* [Problem requirements]
Transcribe the records below word for word, starting at the line that contains "The width and" and ending after the line that contains "Action: click(x=301, y=37)".

* [Provided records]

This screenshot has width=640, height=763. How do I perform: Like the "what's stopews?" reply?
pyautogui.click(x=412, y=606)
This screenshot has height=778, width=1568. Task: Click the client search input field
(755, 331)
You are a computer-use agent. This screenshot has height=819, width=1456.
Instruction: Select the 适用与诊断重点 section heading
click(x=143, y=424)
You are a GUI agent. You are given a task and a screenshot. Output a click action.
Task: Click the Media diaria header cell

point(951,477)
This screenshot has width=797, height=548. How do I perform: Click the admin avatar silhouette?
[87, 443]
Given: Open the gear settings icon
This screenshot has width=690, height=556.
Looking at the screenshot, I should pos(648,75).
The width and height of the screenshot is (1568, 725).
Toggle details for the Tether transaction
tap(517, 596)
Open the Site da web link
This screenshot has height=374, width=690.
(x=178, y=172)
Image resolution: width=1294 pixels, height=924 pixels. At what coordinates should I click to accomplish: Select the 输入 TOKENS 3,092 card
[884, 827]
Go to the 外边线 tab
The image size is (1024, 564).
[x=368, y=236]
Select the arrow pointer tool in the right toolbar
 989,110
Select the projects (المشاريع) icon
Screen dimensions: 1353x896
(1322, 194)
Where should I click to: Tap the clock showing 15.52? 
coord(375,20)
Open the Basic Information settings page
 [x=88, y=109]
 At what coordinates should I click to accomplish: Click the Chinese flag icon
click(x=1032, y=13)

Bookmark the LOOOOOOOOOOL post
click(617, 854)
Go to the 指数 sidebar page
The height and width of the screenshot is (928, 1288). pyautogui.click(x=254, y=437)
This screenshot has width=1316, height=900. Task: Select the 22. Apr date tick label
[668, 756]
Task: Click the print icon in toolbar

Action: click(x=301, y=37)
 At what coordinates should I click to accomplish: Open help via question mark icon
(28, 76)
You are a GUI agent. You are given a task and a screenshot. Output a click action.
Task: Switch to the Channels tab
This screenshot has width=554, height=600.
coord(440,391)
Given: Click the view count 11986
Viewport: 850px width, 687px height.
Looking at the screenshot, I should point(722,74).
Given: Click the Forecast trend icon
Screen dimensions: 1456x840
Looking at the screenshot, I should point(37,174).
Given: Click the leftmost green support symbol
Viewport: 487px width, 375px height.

* [Reply to the exercise]
The width and height of the screenshot is (1568, 725).
Toggle details for the Tether transaction
tap(517, 596)
Open the Site da web link
This screenshot has height=374, width=690.
(x=178, y=172)
Image resolution: width=1294 pixels, height=924 pixels. At what coordinates should I click to accomplish: Select the 输入 TOKENS 3,092 card
[884, 827]
Go to the 外边线 tab
The image size is (1024, 564).
[x=368, y=236]
Select the arrow pointer tool in the right toolbar
 989,110
Select the projects (المشاريع) icon
Screen dimensions: 1353x896
(1322, 194)
Where should I click to: Tap the clock showing 15.52? 
coord(375,20)
Open the Basic Information settings page
 [x=88, y=109]
 At what coordinates should I click to accomplish: Click the Chinese flag icon
click(x=1032, y=13)

Bookmark the LOOOOOOOOOOL post
click(617, 854)
Go to the 指数 sidebar page
The height and width of the screenshot is (928, 1288). pyautogui.click(x=254, y=437)
This screenshot has width=1316, height=900. Task: Select the 22. Apr date tick label
[668, 756]
Task: Click the print icon in toolbar

Action: click(x=301, y=37)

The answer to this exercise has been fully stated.